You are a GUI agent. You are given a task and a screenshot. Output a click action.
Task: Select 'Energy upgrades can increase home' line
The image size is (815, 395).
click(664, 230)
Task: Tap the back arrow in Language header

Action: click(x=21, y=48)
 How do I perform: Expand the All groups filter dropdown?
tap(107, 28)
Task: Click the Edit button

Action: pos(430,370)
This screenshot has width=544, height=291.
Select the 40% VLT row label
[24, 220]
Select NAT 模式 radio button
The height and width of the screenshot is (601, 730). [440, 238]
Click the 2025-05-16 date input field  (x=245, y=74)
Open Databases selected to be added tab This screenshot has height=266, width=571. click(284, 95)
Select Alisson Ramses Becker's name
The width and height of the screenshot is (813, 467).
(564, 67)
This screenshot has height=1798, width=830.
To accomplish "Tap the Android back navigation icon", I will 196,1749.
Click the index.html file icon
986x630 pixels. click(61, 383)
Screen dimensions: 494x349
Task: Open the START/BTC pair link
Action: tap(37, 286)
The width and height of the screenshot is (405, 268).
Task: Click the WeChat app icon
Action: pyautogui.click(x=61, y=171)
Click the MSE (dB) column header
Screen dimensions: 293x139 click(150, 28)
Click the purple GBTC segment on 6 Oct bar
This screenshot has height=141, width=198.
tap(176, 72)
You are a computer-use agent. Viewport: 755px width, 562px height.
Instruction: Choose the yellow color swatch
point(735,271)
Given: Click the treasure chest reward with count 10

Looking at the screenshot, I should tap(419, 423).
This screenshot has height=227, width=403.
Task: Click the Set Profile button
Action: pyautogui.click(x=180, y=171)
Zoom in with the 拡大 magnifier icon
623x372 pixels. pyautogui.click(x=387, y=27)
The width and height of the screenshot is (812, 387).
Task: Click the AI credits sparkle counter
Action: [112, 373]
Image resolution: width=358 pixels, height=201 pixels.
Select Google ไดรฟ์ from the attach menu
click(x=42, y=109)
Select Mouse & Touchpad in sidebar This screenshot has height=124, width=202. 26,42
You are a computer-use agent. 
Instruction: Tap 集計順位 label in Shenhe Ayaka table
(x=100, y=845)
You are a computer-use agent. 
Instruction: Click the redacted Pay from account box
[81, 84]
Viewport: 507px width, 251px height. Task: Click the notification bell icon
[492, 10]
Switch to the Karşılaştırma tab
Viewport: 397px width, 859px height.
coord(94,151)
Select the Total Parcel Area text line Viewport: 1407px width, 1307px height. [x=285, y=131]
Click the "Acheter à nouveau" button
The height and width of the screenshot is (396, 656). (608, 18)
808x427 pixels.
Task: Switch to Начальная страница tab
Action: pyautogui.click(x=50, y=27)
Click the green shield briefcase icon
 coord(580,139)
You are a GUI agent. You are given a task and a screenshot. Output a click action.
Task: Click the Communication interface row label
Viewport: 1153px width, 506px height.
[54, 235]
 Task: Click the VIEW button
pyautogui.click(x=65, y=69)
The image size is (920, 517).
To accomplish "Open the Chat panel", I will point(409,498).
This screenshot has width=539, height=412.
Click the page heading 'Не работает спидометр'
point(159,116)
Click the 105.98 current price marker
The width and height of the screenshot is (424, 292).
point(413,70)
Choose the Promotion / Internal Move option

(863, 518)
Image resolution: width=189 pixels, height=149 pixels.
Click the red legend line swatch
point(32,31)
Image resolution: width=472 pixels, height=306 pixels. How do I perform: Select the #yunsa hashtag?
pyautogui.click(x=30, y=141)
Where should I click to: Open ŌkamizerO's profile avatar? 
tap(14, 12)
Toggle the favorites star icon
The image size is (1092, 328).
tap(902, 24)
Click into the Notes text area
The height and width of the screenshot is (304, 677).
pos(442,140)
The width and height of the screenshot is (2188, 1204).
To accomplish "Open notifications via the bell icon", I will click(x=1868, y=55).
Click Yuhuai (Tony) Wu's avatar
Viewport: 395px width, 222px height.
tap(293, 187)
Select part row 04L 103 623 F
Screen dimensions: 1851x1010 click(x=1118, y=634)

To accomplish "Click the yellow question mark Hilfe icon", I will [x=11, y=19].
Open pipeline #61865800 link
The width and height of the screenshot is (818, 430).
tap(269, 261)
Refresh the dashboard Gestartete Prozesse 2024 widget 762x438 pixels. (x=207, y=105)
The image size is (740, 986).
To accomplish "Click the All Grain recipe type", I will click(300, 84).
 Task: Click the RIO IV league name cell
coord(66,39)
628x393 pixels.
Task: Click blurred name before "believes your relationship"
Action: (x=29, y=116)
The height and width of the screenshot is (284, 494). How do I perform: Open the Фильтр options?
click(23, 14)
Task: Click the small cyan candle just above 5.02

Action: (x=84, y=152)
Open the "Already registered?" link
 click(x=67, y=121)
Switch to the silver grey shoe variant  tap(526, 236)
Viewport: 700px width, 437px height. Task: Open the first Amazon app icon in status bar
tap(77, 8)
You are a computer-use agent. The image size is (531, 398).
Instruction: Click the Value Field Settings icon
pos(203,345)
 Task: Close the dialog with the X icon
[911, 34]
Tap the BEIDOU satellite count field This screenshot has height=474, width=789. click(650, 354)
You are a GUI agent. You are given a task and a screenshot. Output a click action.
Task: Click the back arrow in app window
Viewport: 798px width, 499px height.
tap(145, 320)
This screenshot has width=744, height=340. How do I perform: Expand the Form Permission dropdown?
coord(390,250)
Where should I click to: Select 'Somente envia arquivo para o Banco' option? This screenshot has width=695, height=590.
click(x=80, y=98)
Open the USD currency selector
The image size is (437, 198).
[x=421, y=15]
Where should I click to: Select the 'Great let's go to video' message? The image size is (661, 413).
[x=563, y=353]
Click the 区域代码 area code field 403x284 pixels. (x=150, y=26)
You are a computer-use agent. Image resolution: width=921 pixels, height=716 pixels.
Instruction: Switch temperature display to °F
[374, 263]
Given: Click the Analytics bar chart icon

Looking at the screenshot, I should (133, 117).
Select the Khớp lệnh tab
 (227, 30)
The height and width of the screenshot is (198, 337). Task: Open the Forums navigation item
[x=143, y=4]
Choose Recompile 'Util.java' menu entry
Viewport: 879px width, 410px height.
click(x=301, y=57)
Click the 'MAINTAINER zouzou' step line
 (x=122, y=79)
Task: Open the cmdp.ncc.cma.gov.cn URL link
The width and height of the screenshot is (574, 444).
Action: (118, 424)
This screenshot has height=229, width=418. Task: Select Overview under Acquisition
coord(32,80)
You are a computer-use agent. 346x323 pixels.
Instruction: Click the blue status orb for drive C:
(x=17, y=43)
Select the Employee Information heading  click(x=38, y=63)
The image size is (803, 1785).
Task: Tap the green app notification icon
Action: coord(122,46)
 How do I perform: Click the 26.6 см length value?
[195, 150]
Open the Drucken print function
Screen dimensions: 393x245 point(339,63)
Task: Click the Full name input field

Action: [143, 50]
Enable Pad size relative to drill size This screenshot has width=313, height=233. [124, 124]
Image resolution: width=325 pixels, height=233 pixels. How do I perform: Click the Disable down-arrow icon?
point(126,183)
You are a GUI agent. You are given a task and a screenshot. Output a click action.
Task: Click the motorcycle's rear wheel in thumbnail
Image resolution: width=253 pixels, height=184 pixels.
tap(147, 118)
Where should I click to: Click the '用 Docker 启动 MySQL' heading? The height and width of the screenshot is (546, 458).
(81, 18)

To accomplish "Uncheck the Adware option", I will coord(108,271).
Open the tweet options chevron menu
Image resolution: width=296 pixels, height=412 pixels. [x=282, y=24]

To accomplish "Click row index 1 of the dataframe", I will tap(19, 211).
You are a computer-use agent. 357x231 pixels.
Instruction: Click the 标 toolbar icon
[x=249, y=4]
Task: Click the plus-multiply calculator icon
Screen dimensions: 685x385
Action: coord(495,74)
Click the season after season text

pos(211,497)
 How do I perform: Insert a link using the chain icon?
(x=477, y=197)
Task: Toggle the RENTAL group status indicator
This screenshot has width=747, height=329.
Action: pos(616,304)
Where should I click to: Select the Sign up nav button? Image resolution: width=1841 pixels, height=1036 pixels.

• • •

# THE PROBLEM:
Throughout the records above, find the lines in which the word "computer" appears and return them.

# RESPONSE TO THIS EXERCISE:
You are a computer-use agent. Viewport: 755px width, 562px height.
You are a computer-use agent. 
You are a computer-use agent. 
You are a computer-use agent. The image size is (531, 398).
You are a computer-use agent. Image resolution: width=921 pixels, height=716 pixels.
You are a computer-use agent. 346x323 pixels.
You are a computer-use agent. 357x231 pixels.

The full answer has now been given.